'If it gets a run on you it's a vicious circle' - Murphy on weight battle
"MY heart is pounding. Me, Timmy Murphy from Kilcullen in Kildare, Grand National-winning jockey. It almost doesn't seem right."
That's what it meant to win the Aintree showpiece, as described by Murphy in his searingly honest autobiography 'Riding The Storm' but on the tenth anniversary of his victory aboard Comply Or Die, he's quick to acknowledge how it could easily never have happened.
To say the 43-year-old - widely acknowledged as one of the most stylish horsemen in the saddle - has had a colourful racing career is a gross understatement.
Six years prior to National success, he spent three months in prison after an incident on an aeroplane when flying from Tokyo (where he had ridden Paul Nicholls' Cenkos in the Nakayama Grand Jump) to Heathrow.
He was unsure about where his racing future stood but his good friend Michael Hourigan was a huge help as always and gave him all the support he needed in difficult times.
The veteran Limerick trainer provided him with "a safe haven free from television cameras and reporters" and was in his pomp with Beef Or Salmon the outstanding dish in his yard as the brilliant chaser forged his name in National Hunt history.
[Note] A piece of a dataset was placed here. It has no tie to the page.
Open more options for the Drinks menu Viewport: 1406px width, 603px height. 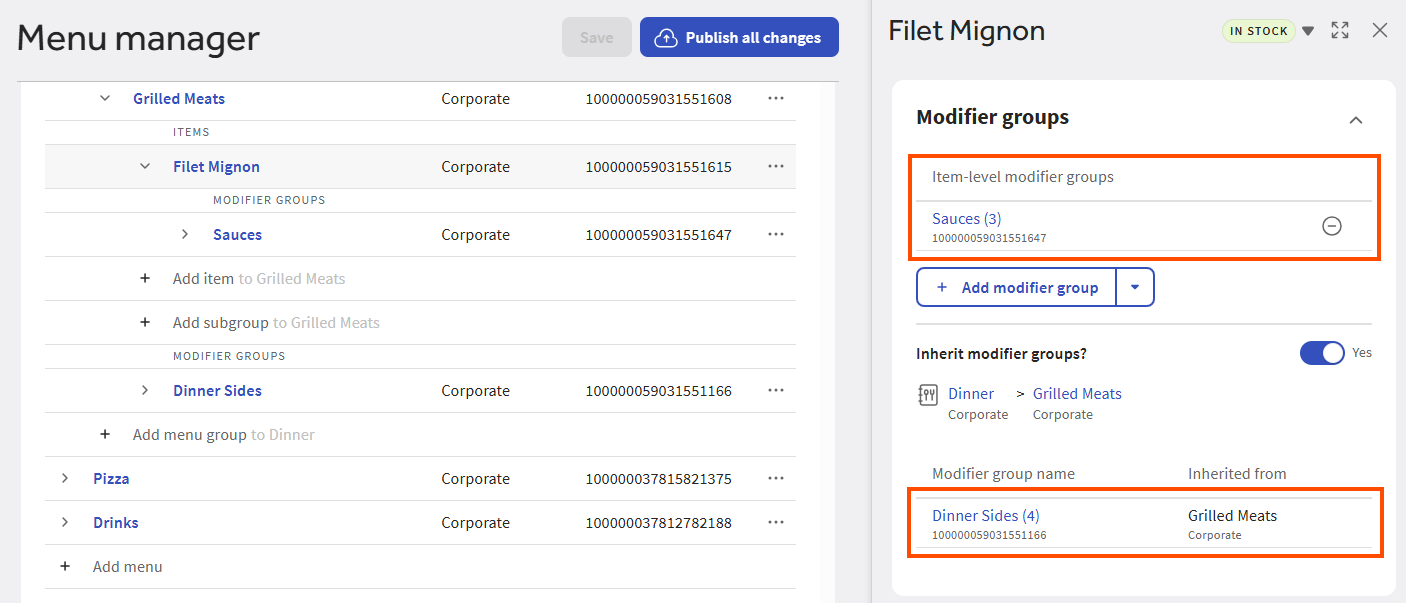775,522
That made his decision to leave Hourigan's Patrickswell base even more difficult when an unexpected call came. As luck would have it he didn't even apply for the job as retained rider for David Johnson when AP McCoy switched to JP McManus.
"I didn't think I was the sort of rider that Martin Pipe wanted, I didn't think I suited their style," Murphy said earlier this week as powerful owner Johnson wondered why his name was not on the list of applicants and sought his services.
It hurt him to break his partnership with Beef Or Salmon - which he rode to victory seven times, including five Grade Ones, and would actually partner him in his final race just weeks after the 2008 National success - but someone close to him advised that "you can't stay in a job because of one horse".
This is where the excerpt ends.